Every child is unique. Thanks to your support, their cancer treatments can be too.

Our focus on advancing the use of precision medicine to treat children with cancer launched in 2017 and has been our highest priority since then, with a total investment of $14 million.

An easy way to understand precision medicine is to think of it as “personalized medicine.” Although we know that every child is unique, today’s childhood cancer treatment does not take into account the genetic differences of each child. Rather, a child’s cancer is treated according to disease type. But often, children with the same type of cancer respond differently to the same treatment. A chemotherapy which is effective for some may fail altogether for others because of the genetic differences at play. That is where personalized medicine comes in.

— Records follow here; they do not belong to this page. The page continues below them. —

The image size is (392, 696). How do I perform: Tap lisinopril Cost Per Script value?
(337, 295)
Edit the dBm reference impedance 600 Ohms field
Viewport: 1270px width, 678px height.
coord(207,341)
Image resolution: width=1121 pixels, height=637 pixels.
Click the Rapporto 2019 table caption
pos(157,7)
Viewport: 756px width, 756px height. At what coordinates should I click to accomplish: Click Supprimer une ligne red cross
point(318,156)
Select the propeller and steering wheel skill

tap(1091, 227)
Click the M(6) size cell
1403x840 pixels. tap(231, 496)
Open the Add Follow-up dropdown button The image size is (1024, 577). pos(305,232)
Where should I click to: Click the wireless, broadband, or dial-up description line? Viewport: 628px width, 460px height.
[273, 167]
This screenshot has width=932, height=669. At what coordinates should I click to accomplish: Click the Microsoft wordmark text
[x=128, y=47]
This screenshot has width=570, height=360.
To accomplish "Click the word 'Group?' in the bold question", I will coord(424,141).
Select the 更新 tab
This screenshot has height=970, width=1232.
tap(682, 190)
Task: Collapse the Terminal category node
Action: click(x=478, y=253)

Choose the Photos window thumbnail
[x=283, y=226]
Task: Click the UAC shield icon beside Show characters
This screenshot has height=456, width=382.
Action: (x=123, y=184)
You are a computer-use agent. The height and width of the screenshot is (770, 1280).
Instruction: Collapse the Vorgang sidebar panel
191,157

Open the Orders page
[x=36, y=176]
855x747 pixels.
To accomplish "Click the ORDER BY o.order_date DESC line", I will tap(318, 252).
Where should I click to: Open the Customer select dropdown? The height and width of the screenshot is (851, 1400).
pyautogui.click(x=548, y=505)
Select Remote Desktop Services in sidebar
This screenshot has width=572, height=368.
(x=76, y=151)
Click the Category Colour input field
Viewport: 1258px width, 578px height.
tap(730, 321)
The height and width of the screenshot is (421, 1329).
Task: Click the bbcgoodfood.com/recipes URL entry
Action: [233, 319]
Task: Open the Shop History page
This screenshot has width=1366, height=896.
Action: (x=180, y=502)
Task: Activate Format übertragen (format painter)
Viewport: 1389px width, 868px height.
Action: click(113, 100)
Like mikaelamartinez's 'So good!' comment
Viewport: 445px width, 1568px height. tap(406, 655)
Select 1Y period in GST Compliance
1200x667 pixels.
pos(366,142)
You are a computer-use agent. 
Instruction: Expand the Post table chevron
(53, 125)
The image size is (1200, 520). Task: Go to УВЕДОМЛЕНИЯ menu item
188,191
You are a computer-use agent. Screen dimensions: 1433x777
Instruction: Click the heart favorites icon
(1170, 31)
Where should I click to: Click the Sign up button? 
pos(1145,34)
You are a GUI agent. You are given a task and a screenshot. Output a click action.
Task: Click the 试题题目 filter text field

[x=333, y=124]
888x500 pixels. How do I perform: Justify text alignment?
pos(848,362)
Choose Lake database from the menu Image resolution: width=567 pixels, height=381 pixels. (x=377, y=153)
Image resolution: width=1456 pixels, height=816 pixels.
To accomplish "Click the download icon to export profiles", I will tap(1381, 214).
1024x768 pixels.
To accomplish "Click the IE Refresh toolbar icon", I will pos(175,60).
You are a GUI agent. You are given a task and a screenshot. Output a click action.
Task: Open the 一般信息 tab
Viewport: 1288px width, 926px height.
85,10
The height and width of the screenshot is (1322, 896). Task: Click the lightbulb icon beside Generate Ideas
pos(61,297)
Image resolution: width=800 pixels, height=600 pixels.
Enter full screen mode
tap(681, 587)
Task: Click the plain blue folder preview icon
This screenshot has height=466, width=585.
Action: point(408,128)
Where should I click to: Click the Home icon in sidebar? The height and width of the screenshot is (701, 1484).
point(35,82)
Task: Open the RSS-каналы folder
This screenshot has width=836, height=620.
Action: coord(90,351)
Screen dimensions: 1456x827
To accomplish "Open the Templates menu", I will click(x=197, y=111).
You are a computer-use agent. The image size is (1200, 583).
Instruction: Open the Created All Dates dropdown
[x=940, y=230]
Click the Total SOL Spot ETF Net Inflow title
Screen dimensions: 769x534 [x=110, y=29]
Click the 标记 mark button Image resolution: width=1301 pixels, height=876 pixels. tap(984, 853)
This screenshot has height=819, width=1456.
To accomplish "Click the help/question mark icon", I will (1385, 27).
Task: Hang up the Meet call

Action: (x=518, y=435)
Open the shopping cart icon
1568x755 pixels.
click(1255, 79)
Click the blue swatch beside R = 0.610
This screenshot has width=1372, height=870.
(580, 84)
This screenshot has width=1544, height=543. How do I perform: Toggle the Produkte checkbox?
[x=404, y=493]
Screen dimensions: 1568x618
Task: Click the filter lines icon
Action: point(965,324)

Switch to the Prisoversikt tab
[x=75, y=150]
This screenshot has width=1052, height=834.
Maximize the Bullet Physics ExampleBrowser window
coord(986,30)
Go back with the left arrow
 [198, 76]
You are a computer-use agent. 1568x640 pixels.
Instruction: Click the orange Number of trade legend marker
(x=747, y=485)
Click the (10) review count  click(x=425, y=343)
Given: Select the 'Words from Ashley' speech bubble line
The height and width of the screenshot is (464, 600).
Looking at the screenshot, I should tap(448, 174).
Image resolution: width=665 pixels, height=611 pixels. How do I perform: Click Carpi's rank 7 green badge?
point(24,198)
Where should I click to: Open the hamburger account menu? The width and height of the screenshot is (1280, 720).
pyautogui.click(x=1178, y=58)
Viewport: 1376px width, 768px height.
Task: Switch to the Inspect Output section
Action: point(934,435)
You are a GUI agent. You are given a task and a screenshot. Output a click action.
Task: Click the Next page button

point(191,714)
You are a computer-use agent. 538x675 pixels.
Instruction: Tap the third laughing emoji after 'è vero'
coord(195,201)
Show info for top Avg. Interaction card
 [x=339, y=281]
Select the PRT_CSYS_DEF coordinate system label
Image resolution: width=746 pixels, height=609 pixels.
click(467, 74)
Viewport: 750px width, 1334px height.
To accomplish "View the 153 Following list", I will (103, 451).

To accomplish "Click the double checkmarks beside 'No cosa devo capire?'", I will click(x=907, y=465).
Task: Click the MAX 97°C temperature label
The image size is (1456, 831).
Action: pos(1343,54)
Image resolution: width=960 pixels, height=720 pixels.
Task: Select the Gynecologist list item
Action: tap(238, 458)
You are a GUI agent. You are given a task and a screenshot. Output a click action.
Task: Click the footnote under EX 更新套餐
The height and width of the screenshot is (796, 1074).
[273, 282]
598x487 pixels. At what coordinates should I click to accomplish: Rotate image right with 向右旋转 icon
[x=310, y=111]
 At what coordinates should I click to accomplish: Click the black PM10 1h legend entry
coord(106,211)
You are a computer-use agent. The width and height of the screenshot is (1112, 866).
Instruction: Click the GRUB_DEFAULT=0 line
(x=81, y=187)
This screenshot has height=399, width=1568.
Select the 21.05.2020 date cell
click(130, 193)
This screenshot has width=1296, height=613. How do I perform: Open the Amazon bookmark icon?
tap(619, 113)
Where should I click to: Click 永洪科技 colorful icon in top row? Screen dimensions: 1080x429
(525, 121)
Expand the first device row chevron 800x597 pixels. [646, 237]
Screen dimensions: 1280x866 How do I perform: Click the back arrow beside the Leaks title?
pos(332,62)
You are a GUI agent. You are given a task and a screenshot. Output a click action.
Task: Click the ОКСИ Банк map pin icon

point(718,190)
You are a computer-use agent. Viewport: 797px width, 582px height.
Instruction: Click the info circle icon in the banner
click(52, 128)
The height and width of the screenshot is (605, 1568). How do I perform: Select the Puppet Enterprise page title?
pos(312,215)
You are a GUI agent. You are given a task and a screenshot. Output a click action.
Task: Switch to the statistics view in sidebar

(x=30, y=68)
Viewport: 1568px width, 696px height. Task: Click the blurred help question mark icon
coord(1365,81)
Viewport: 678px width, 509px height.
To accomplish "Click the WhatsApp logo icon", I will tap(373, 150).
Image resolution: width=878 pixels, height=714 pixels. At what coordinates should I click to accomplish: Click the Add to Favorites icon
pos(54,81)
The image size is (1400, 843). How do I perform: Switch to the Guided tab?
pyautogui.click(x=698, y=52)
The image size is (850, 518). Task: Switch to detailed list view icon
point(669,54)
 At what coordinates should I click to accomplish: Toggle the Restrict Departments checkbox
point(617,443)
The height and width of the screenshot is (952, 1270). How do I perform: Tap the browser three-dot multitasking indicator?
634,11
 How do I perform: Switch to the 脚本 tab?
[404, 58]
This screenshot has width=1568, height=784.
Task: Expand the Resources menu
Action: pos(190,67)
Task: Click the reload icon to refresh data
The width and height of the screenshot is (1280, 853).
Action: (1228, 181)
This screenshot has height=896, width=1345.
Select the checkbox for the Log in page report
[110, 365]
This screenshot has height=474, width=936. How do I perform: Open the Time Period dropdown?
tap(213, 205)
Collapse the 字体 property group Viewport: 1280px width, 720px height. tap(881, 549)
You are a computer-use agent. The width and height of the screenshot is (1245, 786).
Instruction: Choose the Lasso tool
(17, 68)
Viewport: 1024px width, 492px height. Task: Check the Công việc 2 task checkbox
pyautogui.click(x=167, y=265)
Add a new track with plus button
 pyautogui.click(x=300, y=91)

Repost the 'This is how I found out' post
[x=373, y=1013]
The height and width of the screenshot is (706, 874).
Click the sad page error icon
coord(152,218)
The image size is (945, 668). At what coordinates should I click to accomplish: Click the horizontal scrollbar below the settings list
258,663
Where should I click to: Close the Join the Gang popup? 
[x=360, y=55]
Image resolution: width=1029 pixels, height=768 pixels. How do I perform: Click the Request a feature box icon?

The vision of precision medicine is to provide personalized, non-toxic, and curative therapy for all children with cancer by genetically mapping a child’s tumor and targeting the problem mutations. To achieve this aim, genetic testing seeks to identify targets that allow doctors to create individualized treatments to destroy the mutated cells.

Since our focus on precision medicine began, 85% of the children who received genetic mapping with CURE’s funding found their treatments impacted by the information obtained. But the impact of precision medicine goes well beyond the child’s cancer treatment. Genetic testing can change a diagnosis or reveal a genetic predisposition to cancer that can affect a family for generations.